Le Soleil est un sujet original. En fait, c'est vrai quand on y pense ; les films de SF lui tournent autour ou s'en éloignent, mais jamais notre étoile n'est au cœur des scénarios comme elle est au cœur de notre système solaire. Pourtant, c'est bien dans sa direction, pour une fois, que va partir le vaisseau star de l'intrigue, dont le nom doux et logique est Icarus. Le contexte est moyen, la cause irréaliste : en 2057, le Soleil est mourant ? Mais soit, l'explication à ce détail ne fait même pas partie du film de toute manière.
Sunshine n'adopte pas un départ aussi brillant que son titre. L'intégration de la modernité science-fictionnelle se fait dans un certain embarras, d'une façon un peu abstraite. Au moins cela laisse-t-il de la place à des dialogues certes réchauffés, mais qui ont le mérite d'être équilibrés. Autre avantage : le scénario ne se perd pas en surexplications, ce trait typique et stupide des blockbusters. La force de Sunshine, c'est qu'il met des trucs clairs et fait appel à quelques points de QI du spectateur pour être vraiment immersif. En plus la musique est bonne.
Il n'y a ni priorisation de personnages sur d'autres (pas même dans la façon de les présenter malgré qu'ils font partie d'une hiérarchie !) ni culte de la personnalité des acteurs, ni superculture du mélodrame. C'est chouette. Au point même que les protagonistes ne sont pas d'infaillibles génies : il y a des erreurs bêtes, une peur des responsabilités, des fascinations morbides et des craquages. Bon OK, ce dernier détail est commun aux blockbusters. Mais cette ligne de conduite nous guidera tout au long de la première partie.

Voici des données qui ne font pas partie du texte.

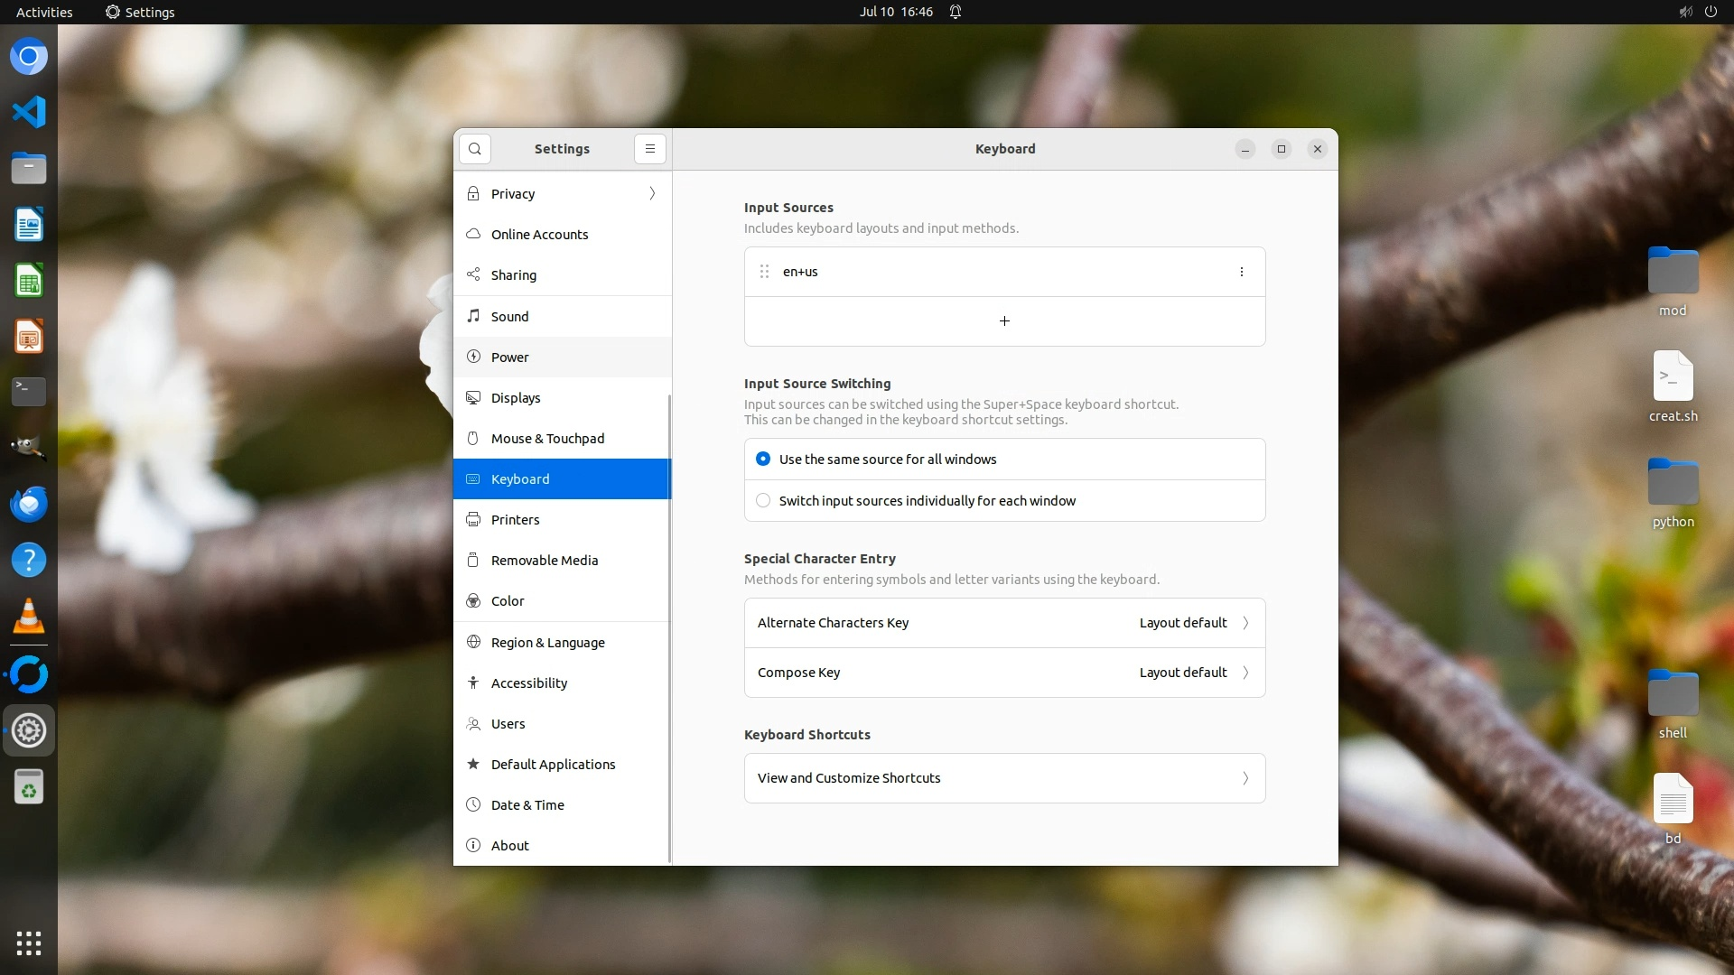Click the Settings search magnifier icon

pos(475,149)
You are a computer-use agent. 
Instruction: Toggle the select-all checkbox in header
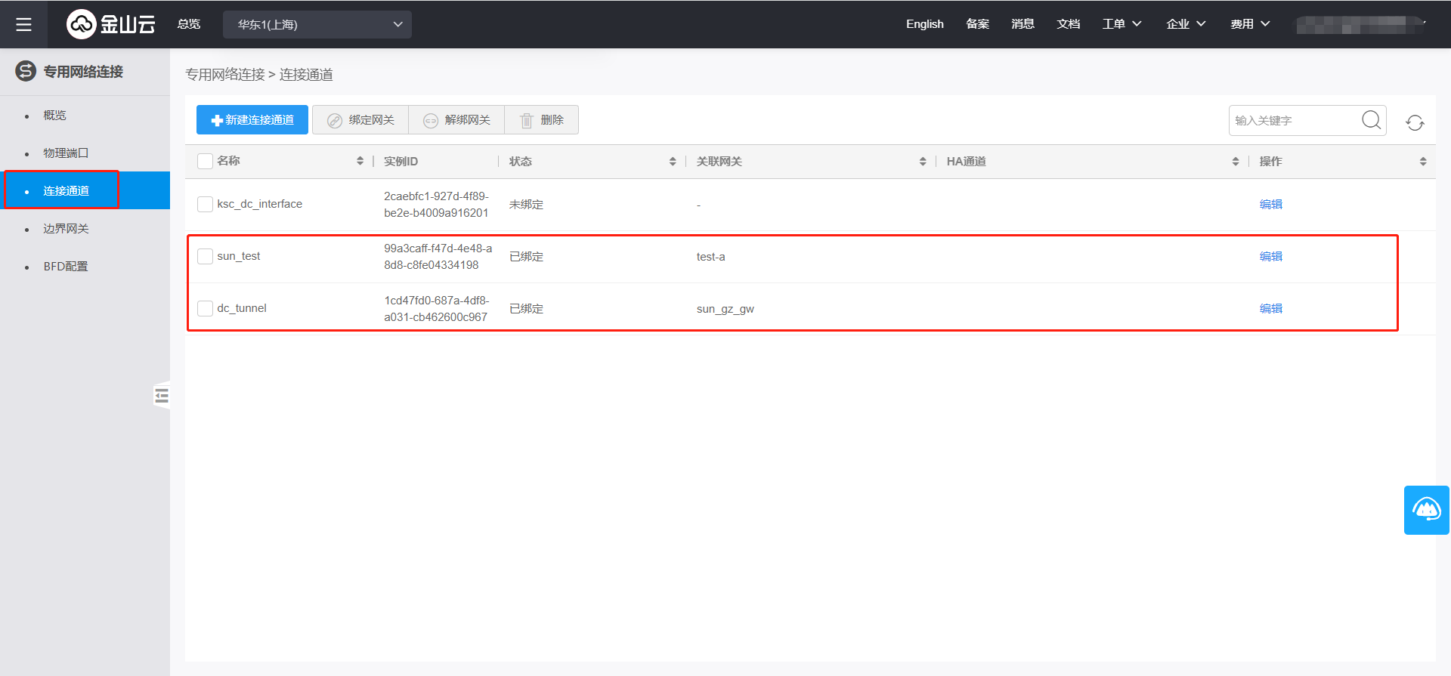coord(205,161)
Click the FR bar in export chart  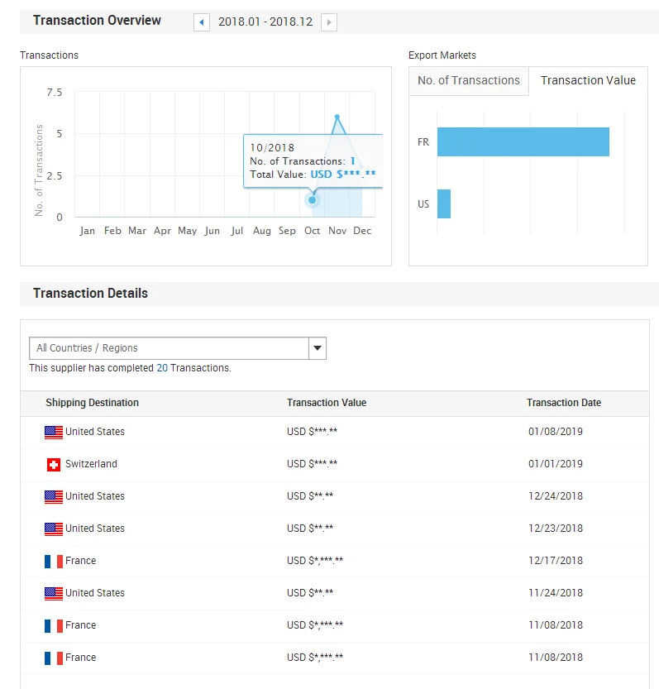click(x=523, y=141)
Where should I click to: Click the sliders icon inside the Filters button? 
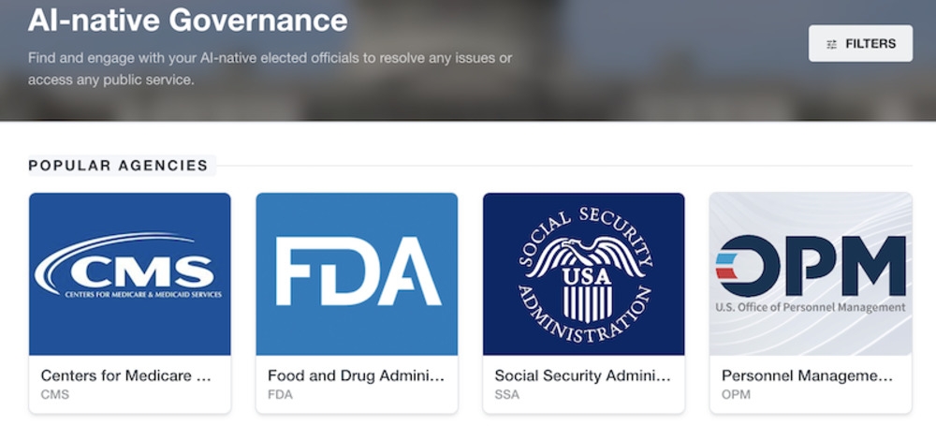click(832, 44)
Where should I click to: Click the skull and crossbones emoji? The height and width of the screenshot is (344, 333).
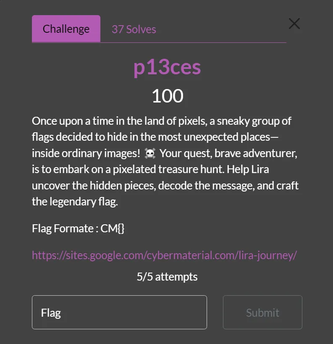tap(149, 154)
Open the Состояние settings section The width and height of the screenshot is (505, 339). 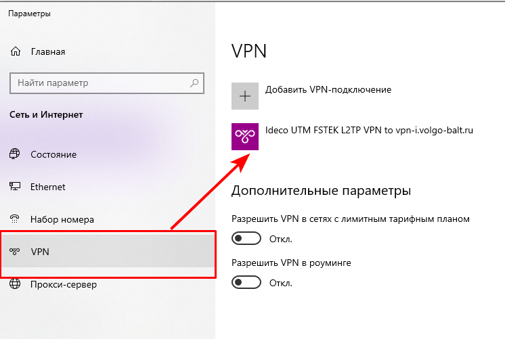coord(53,154)
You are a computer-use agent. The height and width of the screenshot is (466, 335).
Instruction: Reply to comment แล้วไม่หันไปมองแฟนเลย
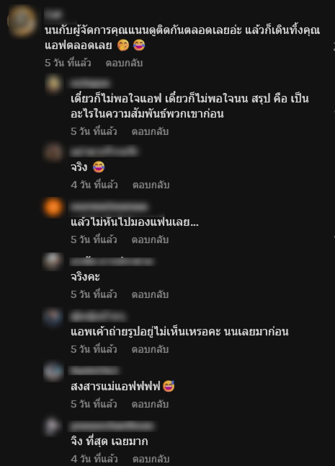(150, 240)
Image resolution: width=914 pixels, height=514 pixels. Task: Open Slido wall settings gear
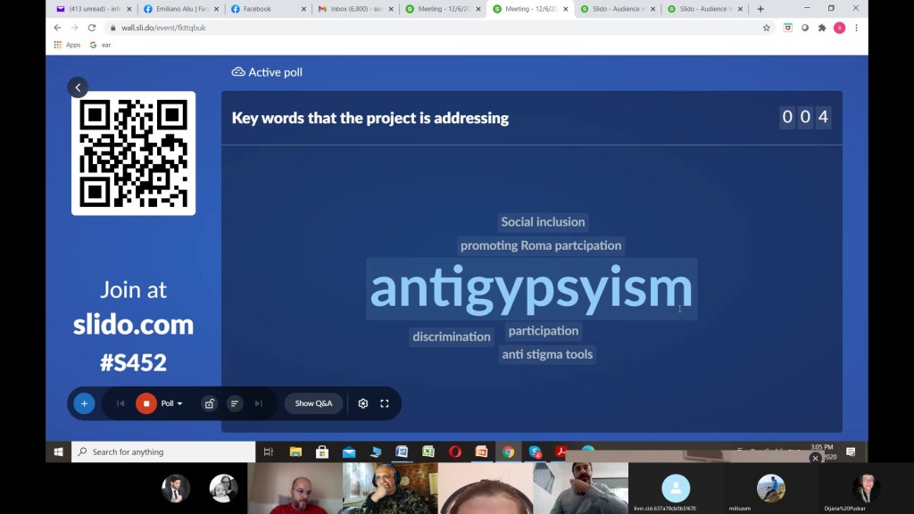(x=362, y=403)

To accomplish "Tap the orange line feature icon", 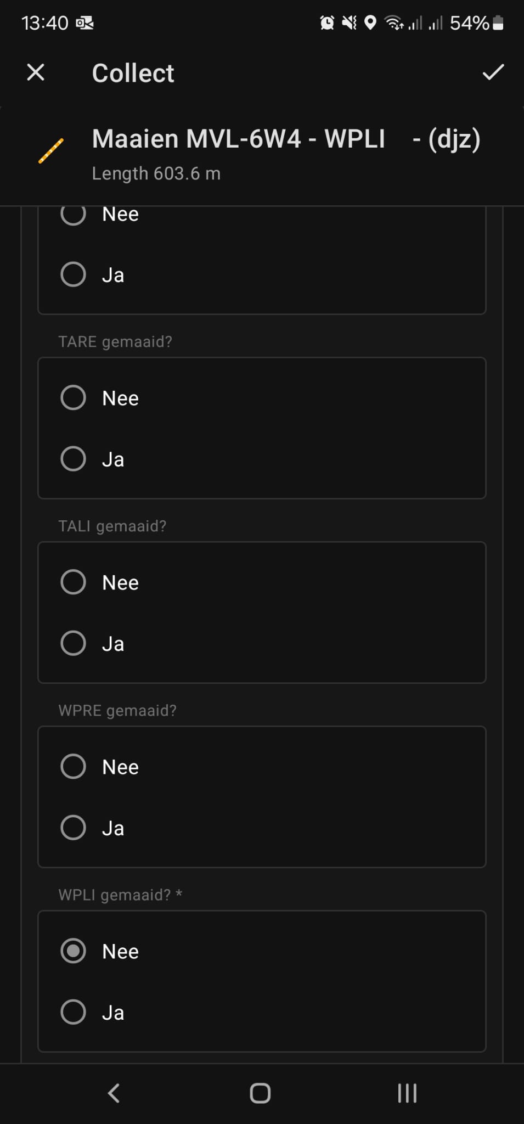I will click(51, 151).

Toutefois, à force de jouer avec le feu de levers de soleil mortels, les scénaristes se crament un peu le chapeau. Sunshine devient tout à coup Humain : le Cinquième Passager et part dans un délire graphique bien foutu mais confusant pour rien. Le film cherche sa conclusion dans un terreau déshydraté n'apportant plus guère de satisfaction que celle de son spectacle. C'est en roue libre que se termine l'histoire ; pas de bourde véritable, mais une occasion pour nous de jeter un coup d'œil en arrière et de se rendre compte que la route n'était pas forcément très bien pavée.
DEUXIÈME VISIONNAGE :
Étrange. J'ai vu Sunshine une première fois comme un mauvais film qui réussissait des trucs importants (je ne connaissais pas Boyle), et je le revois cette fois-ci (je connais Boyle) comme un bon film qui se plante parfois bêtement. Une chose est sûre en tout cas : il ne faut pas le voir comme un film de SF. Le scénario est cousu de lieux communs et les lois de la physique souvent violentées sans que ça soit nécessaire.
C'est une lecture davantage mystique, voire biblique qui lui donne sa valeur: on sent d'ailleurs bien l'influence Solaris, cette ambiance ultra-SF qui nous sort de la SF et permet au Soleil de devenir un personnage à part entière, menaçant et quasiment divin. Cela nous fait accéder à une dimension poétique où il est plus facile de se dire que Sunshine n'est pas que de la petite SF mais aussi un bouquet de métaphores cosmiques.
Et malgré tout… ce n'est pas suffisant. Les lectures SF et mystique superposées ne se complètent pas, et aucune des deux ne prend vraiment le dessus. On peut voir le tout comme une tentative honorable de la part de l'artiste touche-à-tout de tester le genre spatial, mais même après deux visionnages, il est un peu trop facile pour moi de le voir par moments comme un navet qui s'assume, à la manière de Perdus dans l'espace par exemple. Ce n'en est pas un, mais le fait que l'idée s'insinue n'est pas très bon signe. Je reste mitigé·e.